Maximum likelihood nonlinear transformations based on deep neural networks
Abstract
Feature transformations are commonly used in speech recognition to account for distribution mismatches between the source and target domains (also referred to as covariate shift). Linear (affine) or piecewise linear transformations are typically considered. In this paper, we present deep neural network (DNN) based nonlinear feature transformations estimated under the maximum likelihood criterion. We use the hidden Markov model (HMM) to model speech feature sequences and features in each HMM state assume a Gaussian mixture model (GMM) distribution. The network is pre-trained close to a linear transformation followed by a fine-tuning using the gradient descent algorithm. Due to the nonlinearity, the gradients and the partition functions of GMM-HMM state distributions are evaluated using the Monte Carlo (MC) method based on importance sampling.

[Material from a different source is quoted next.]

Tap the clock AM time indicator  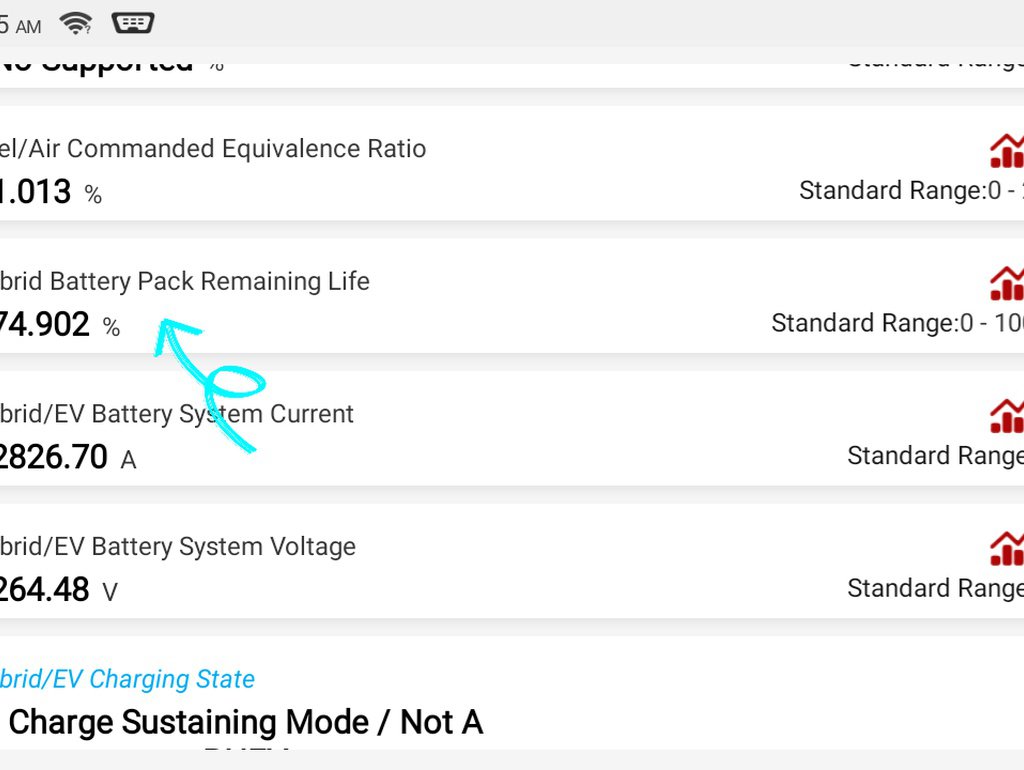[20, 26]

In addition, a deep stacked architecture is proposed to hierarchically build a DNN as a series of sub-networks with each representing a nonlinear transformation itself, which can be learned using a block-wise learning strategy. Applications of the proposed nonlinear transformations in speaker/environment adaptation and acoustic modeling in large vocabulary continuous speech recognition tasks show its superior performance over the widely-used constrained maximum likelihood linear regression (CMLLR).